April 6, 2018 at 1:53 p.m.
YEAR ABROAD

Graduate explored her heritage while teaching in Korea


By KAREN DIETLEIN OSBORNE- | Comments: 0 | Leave a comment

Amanda Stephens' love for imparting knowledge and learning about her own heritage recently took her halfway around the world.

The graduate of Siena College, Loudonville, has just returned from a year as an English teacher at the Yeon Sei Language School in Gumi City, South Korea. She taught preschoolers, kindergartners, teens and businessmen.

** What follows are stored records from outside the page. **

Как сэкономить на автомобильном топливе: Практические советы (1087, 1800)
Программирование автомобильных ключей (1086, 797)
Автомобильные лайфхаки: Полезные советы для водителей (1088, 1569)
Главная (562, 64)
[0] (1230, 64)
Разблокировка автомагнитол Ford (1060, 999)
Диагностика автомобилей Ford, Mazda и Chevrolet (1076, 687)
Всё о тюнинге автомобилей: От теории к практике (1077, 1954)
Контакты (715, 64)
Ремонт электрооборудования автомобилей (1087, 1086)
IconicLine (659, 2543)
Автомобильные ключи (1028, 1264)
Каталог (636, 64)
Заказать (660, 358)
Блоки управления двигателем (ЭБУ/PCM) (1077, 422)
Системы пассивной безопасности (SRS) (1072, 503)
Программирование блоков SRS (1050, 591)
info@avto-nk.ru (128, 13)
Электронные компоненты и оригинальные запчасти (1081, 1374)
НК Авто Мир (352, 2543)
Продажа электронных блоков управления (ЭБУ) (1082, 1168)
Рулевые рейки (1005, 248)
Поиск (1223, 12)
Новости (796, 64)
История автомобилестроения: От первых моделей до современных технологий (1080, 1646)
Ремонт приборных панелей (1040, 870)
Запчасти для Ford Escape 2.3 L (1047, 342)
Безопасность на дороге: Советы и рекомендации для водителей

In a way, she was also going home: Her mother, who is from South Korea, met her father while he was in the military.

Eyes wrong

Ms. Stephens went to Siena with an interest in optometry, wishing to get involved in a career that would help "as many people as possible." But that career didn't fit, so she tried psychology, which wasn't quite right either.

She settled on teaching after joining a mentoring program for high schoolers. She tutored a teen from inner-city Albany who needed extra help to pass his Regents Earth Science exam. She knew her niche was teaching.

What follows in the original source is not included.